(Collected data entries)
+ + + + +

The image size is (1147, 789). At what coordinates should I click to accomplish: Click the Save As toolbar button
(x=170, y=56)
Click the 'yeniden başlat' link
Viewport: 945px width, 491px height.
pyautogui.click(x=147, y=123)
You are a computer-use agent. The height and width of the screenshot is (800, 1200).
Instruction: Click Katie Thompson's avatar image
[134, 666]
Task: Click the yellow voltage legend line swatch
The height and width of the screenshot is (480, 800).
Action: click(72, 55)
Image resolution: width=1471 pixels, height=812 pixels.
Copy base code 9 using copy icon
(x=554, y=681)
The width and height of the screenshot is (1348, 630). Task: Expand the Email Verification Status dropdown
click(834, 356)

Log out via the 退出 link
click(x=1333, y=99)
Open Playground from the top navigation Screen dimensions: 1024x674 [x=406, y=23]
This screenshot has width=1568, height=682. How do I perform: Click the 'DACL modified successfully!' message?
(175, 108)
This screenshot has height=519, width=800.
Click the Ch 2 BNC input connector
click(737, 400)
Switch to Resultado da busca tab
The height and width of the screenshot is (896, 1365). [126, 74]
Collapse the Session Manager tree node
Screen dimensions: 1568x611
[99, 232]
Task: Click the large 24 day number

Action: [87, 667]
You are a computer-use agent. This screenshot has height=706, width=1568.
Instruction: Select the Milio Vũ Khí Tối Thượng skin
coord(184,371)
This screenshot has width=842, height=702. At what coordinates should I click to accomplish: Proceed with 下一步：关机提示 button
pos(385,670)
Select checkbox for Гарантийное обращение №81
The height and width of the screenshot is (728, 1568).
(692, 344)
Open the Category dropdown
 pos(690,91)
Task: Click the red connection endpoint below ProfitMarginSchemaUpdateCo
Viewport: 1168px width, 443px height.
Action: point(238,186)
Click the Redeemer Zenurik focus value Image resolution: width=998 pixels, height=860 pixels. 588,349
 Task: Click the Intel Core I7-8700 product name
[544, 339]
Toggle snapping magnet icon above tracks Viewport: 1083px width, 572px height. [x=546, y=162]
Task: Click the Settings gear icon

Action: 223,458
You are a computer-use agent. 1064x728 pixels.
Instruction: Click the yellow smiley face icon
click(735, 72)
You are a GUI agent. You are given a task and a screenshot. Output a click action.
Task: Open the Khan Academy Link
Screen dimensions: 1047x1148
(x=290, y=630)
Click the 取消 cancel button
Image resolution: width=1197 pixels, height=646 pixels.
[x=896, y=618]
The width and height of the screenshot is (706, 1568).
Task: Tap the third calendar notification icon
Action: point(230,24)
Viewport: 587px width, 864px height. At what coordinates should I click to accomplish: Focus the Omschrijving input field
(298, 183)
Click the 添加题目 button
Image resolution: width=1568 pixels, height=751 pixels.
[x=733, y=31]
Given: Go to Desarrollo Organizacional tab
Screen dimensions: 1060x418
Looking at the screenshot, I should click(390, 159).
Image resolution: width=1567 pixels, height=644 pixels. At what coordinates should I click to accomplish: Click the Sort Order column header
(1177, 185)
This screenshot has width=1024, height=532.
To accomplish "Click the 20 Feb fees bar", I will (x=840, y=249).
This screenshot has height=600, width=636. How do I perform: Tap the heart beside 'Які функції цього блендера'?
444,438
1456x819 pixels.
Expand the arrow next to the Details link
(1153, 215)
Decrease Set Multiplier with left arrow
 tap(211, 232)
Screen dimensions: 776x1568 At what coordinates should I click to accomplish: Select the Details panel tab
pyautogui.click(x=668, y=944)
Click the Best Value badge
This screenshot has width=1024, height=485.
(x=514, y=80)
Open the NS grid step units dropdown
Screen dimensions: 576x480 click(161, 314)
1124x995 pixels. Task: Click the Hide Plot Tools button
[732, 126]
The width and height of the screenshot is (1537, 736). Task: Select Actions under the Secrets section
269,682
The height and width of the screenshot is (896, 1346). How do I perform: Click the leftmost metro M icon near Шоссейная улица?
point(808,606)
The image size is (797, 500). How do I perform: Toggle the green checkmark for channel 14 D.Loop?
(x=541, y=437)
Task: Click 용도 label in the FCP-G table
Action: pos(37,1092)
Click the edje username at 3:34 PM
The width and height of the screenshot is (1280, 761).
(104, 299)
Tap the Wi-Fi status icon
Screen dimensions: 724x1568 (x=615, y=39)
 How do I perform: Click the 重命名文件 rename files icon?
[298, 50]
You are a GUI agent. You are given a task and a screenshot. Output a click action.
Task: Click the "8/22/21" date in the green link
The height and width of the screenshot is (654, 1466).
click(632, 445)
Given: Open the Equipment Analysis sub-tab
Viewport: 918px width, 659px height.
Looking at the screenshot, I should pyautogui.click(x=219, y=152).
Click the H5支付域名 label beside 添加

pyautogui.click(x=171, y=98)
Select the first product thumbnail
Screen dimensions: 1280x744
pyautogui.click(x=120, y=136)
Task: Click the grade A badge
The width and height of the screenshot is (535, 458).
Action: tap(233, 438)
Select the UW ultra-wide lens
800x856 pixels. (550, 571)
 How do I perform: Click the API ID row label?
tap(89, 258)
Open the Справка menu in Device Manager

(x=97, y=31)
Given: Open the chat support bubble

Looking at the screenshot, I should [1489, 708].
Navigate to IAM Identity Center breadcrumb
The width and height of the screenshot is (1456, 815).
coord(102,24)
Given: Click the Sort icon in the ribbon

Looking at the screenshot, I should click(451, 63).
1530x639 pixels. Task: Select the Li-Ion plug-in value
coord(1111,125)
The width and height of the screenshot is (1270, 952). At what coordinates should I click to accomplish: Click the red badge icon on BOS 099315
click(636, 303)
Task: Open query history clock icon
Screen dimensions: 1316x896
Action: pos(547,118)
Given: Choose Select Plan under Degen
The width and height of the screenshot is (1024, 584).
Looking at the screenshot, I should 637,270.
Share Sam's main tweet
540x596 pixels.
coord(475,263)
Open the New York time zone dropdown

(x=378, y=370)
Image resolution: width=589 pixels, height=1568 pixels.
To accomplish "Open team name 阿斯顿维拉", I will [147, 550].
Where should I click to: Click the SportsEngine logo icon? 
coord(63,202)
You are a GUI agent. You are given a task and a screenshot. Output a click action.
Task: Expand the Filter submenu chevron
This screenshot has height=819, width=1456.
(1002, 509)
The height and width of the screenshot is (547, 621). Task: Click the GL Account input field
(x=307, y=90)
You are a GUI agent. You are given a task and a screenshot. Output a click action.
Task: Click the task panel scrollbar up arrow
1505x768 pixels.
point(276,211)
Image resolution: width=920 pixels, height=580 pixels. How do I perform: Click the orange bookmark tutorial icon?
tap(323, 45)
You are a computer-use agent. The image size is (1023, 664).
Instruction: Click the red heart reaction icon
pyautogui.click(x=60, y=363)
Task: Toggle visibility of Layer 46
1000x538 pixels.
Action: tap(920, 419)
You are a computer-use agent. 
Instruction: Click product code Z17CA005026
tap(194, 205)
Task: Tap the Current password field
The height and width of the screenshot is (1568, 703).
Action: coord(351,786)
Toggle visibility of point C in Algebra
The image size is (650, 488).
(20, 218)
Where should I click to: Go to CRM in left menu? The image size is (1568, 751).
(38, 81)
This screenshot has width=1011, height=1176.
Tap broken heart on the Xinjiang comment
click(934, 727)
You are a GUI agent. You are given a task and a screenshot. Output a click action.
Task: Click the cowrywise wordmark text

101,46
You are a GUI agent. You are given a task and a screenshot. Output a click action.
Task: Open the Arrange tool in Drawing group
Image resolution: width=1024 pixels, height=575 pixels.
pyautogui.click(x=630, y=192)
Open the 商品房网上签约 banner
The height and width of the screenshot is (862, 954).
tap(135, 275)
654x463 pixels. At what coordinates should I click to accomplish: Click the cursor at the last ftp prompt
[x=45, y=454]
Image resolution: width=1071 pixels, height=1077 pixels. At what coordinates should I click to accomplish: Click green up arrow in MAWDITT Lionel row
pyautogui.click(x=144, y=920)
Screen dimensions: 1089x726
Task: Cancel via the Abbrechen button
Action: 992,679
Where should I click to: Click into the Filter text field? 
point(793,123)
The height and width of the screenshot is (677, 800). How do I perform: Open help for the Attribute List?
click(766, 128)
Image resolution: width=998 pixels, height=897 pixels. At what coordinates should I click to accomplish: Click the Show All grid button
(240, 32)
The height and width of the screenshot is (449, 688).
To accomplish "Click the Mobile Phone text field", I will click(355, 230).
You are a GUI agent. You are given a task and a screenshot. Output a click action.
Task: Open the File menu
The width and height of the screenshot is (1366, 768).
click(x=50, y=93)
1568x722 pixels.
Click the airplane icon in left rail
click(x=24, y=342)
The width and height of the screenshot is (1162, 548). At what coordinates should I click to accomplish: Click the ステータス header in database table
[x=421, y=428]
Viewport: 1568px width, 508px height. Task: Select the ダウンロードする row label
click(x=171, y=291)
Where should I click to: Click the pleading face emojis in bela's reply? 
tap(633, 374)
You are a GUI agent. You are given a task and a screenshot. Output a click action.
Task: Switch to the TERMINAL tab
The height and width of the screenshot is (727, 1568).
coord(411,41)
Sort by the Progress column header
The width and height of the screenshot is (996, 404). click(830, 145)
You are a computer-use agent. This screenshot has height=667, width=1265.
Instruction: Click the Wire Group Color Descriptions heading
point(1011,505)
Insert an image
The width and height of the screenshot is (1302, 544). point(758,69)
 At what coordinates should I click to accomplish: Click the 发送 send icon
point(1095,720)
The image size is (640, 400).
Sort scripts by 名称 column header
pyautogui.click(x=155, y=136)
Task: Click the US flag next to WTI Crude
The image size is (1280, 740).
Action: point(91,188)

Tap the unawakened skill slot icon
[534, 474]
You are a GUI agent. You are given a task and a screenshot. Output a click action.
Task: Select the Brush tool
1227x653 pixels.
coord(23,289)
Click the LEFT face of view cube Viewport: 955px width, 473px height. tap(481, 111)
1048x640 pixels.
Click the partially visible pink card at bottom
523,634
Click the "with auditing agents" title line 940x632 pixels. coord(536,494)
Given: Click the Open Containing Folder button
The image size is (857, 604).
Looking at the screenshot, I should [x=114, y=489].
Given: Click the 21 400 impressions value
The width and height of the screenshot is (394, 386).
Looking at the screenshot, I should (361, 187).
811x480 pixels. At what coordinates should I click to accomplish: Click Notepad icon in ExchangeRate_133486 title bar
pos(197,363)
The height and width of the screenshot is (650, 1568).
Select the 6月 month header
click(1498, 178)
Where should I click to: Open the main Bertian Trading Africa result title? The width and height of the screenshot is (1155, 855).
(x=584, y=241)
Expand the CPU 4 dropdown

+ + + + +

Exercise objective:
Starting with the first line of the entries and ending with the line that has "Image resolution: width=1471", copy each line exactly and add nothing.

Solution:
The image size is (1147, 789). At what coordinates should I click to accomplish: Click the Save As toolbar button
(x=170, y=56)
Click the 'yeniden başlat' link
Viewport: 945px width, 491px height.
pyautogui.click(x=147, y=123)
You are a computer-use agent. The height and width of the screenshot is (800, 1200).
Instruction: Click Katie Thompson's avatar image
[134, 666]
Task: Click the yellow voltage legend line swatch
The height and width of the screenshot is (480, 800).
Action: click(72, 55)
Image resolution: width=1471 pixels, height=812 pixels.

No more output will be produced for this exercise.